Prompt » Leave every image out, and return the rest of the data word for word.

Records from a data source:
──────
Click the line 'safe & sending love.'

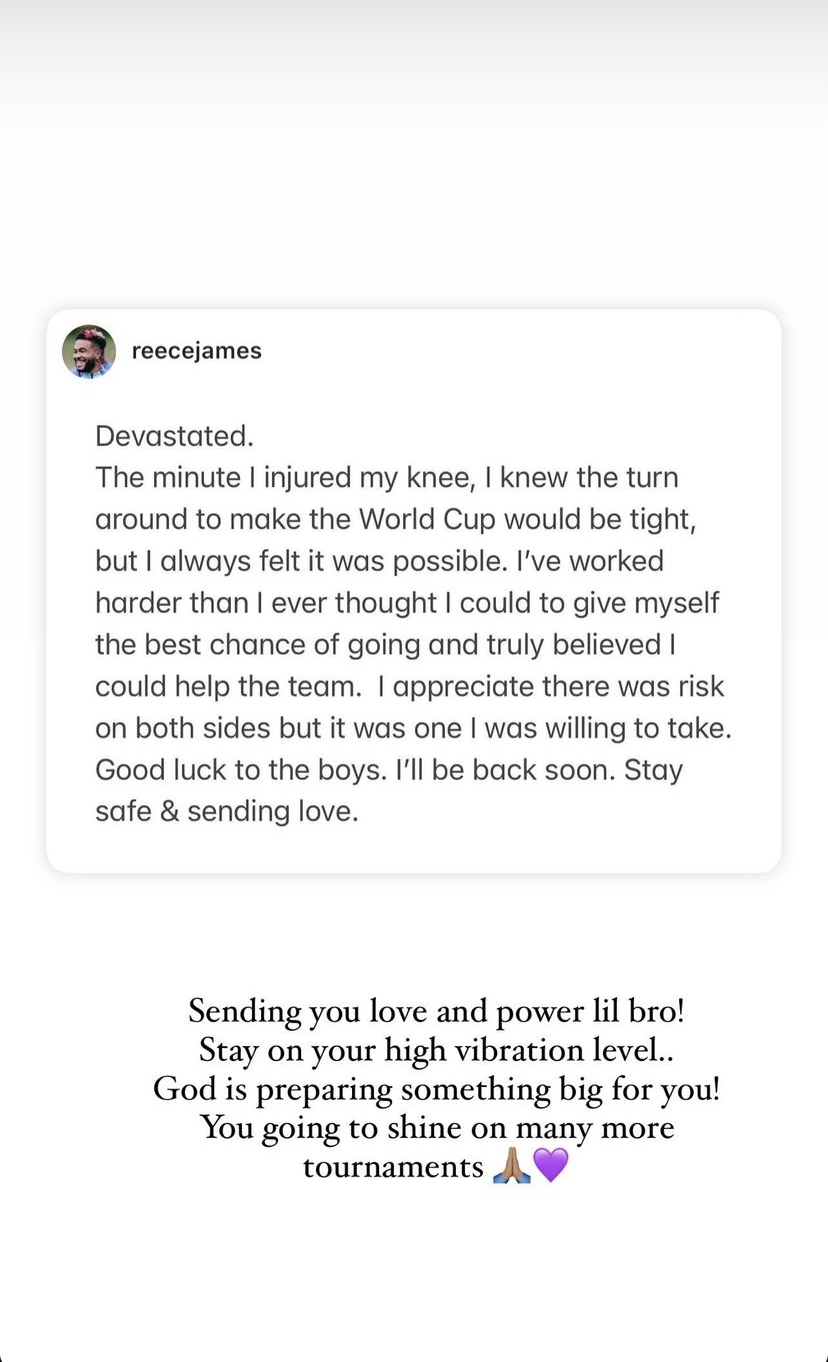pos(226,811)
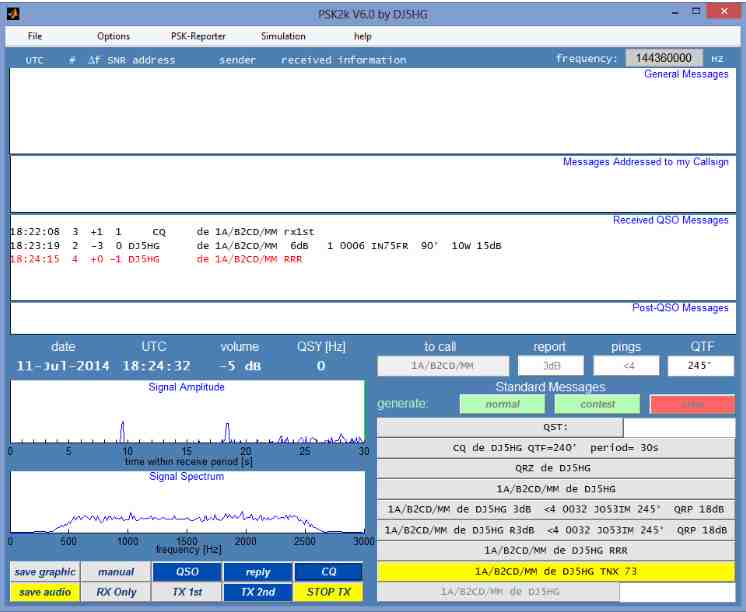The height and width of the screenshot is (612, 746).
Task: Click the QTF field showing 245°
Action: 700,366
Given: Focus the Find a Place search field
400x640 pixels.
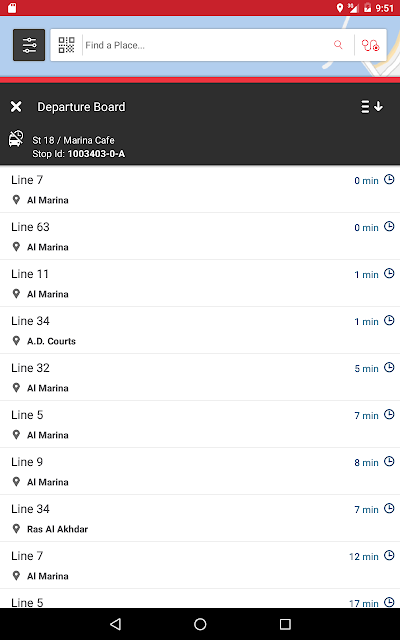Looking at the screenshot, I should [x=207, y=45].
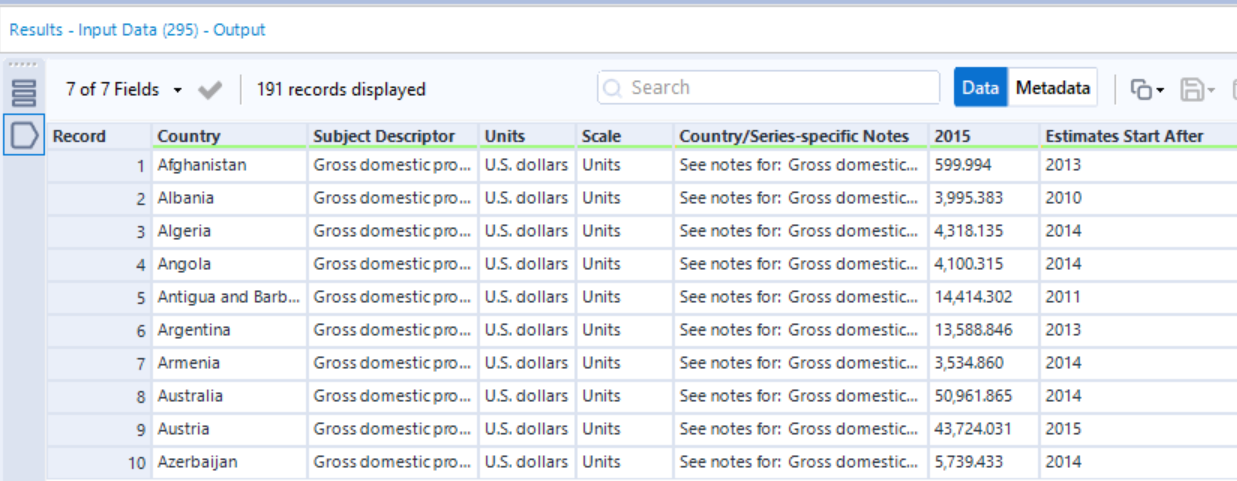Screen dimensions: 1237x481
Task: Click the messages list icon in left sidebar
Action: pos(23,94)
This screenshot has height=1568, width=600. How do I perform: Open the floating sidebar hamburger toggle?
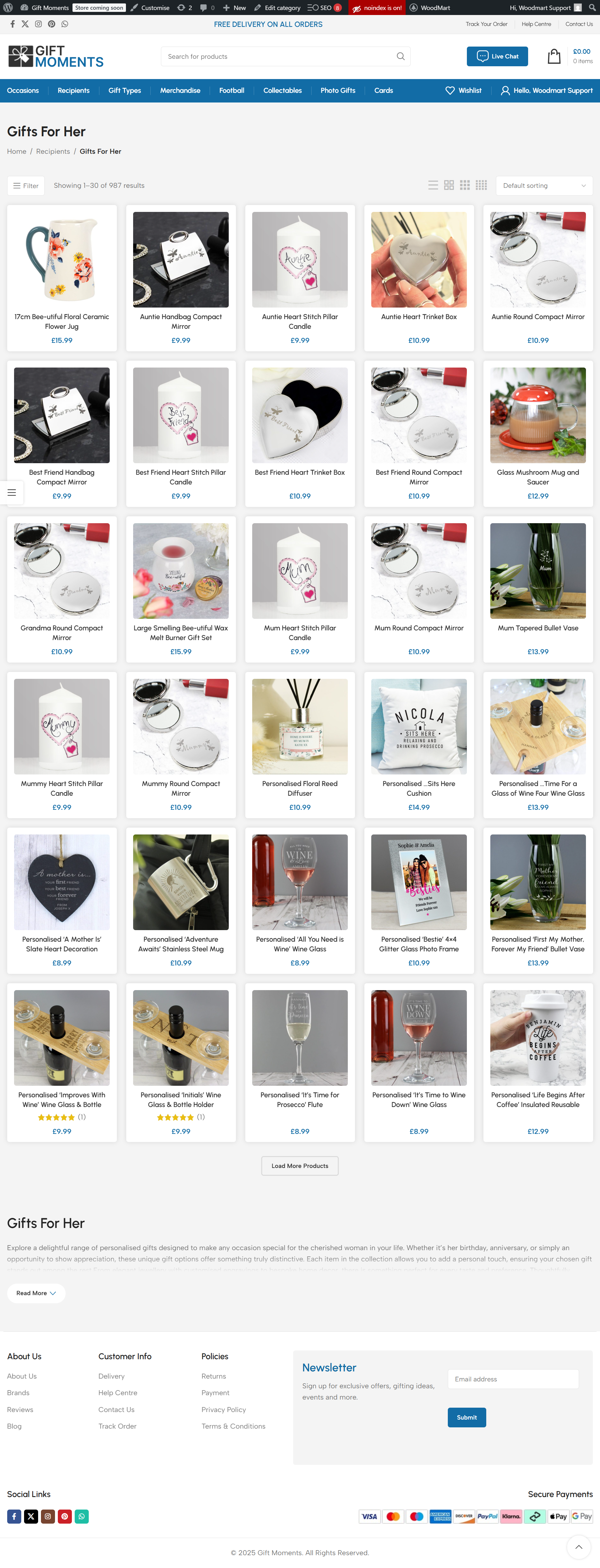pyautogui.click(x=12, y=493)
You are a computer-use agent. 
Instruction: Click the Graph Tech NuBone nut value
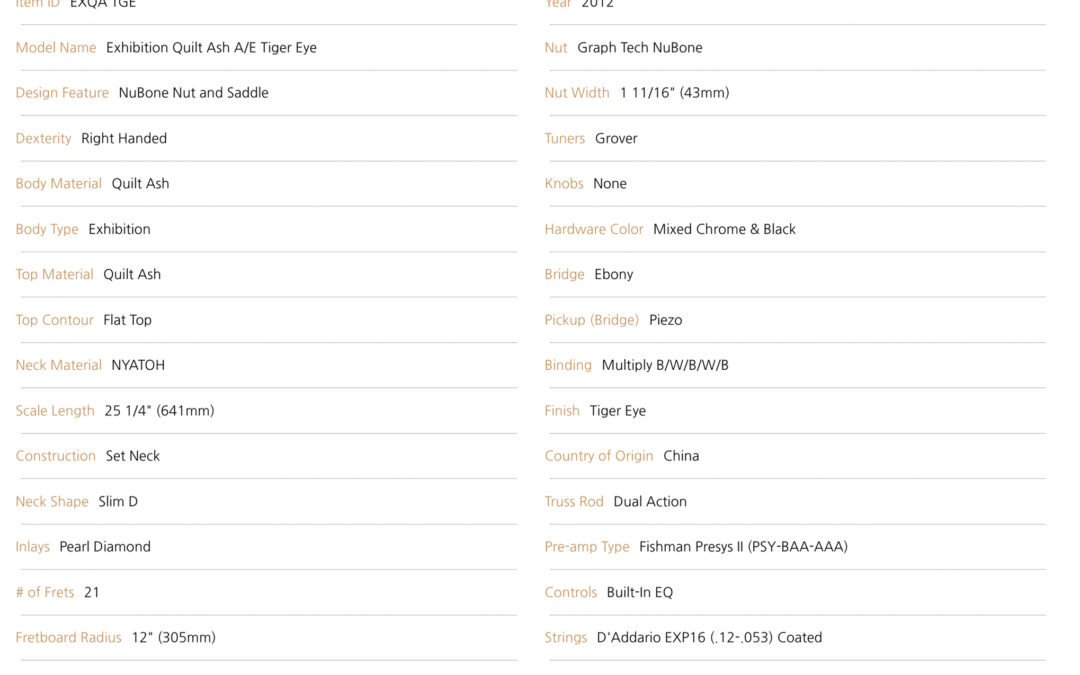click(640, 48)
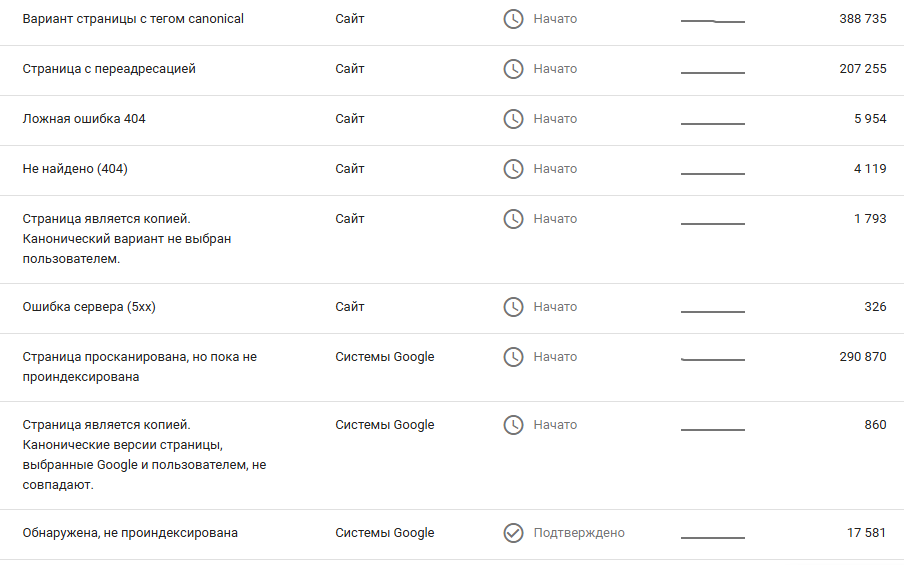This screenshot has height=565, width=904.
Task: Click clock icon for Страница просканирована row
Action: tap(513, 357)
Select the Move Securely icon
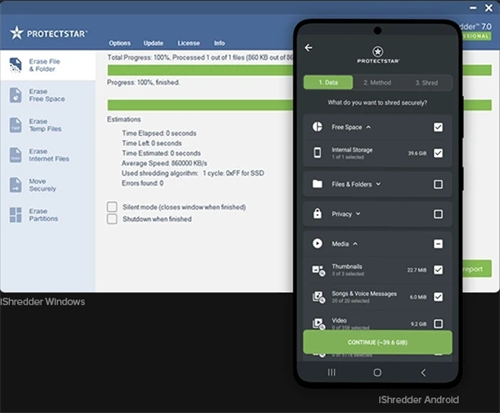This screenshot has width=500, height=413. pyautogui.click(x=15, y=185)

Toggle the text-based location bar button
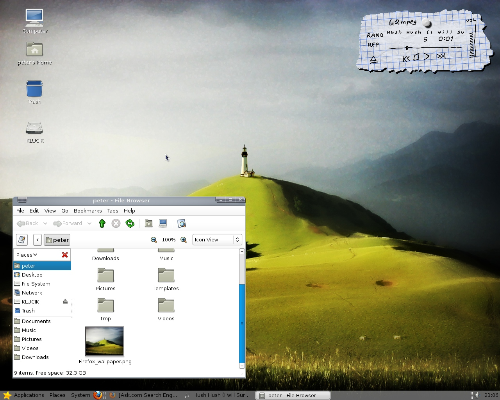point(22,240)
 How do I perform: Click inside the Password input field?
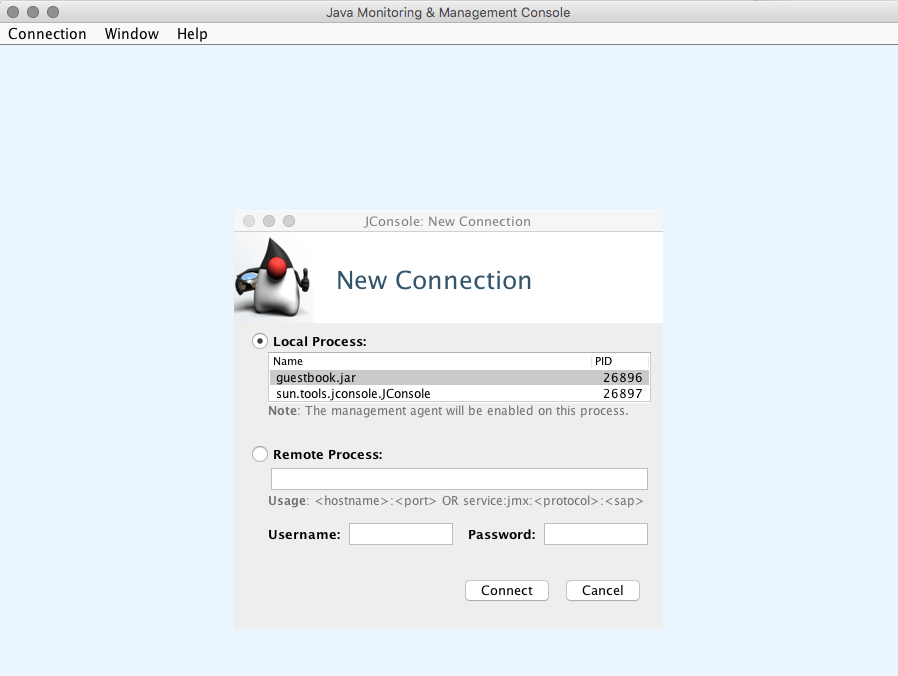tap(595, 533)
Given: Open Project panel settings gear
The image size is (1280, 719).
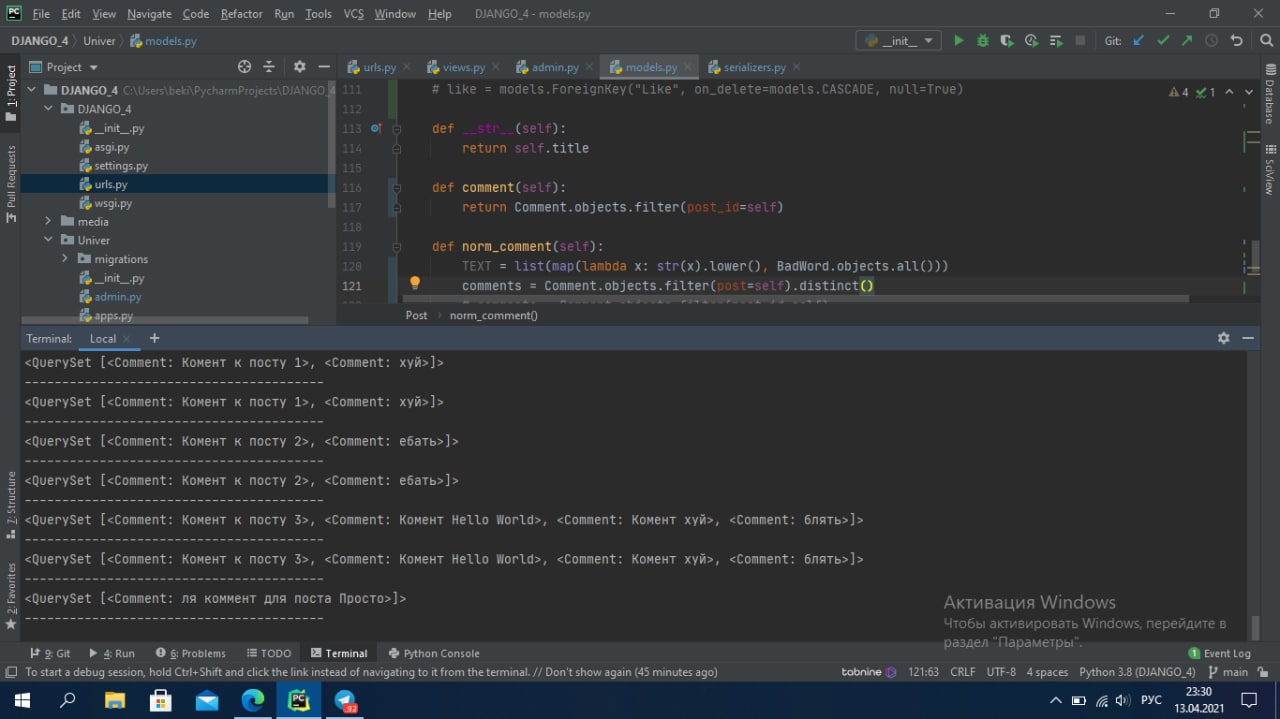Looking at the screenshot, I should [x=299, y=67].
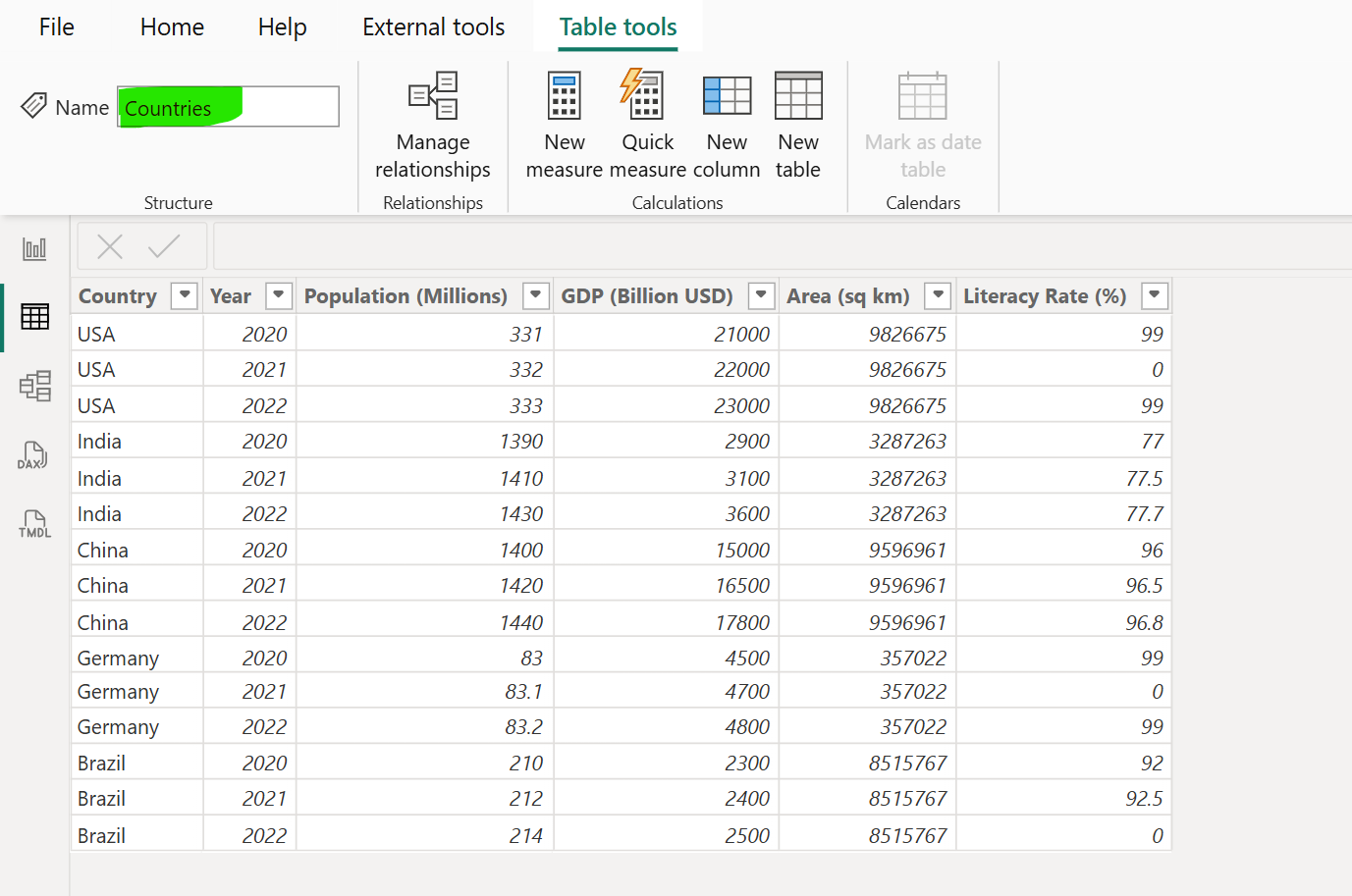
──────
Your response »
Click the line 'safe & sending love.'

pos(226,811)
The height and width of the screenshot is (612, 746).
Task: Click the QTF field showing 245°
Action: 700,366
Given: Focus the Find a Place search field
400x640 pixels.
Looking at the screenshot, I should [x=207, y=45].
Screen dimensions: 1237x481
Task: Click the messages list icon in left sidebar
Action: pos(23,94)
This screenshot has height=1568, width=600. How do I perform: Open the floating sidebar hamburger toggle?
pyautogui.click(x=12, y=493)
You are a computer-use agent. 
Instruction: Click the Graph Tech NuBone nut value
click(640, 48)
This screenshot has height=565, width=904.
Task: Click clock icon for Страница просканирована row
Action: tap(513, 357)
Select the Move Securely icon
This screenshot has width=500, height=413. pyautogui.click(x=15, y=185)

Toggle the text-based location bar button
point(22,240)
 How do I perform: Click inside the Password input field?
tap(595, 533)
Given: Open Project panel settings gear
The image size is (1280, 719).
Looking at the screenshot, I should [x=299, y=67].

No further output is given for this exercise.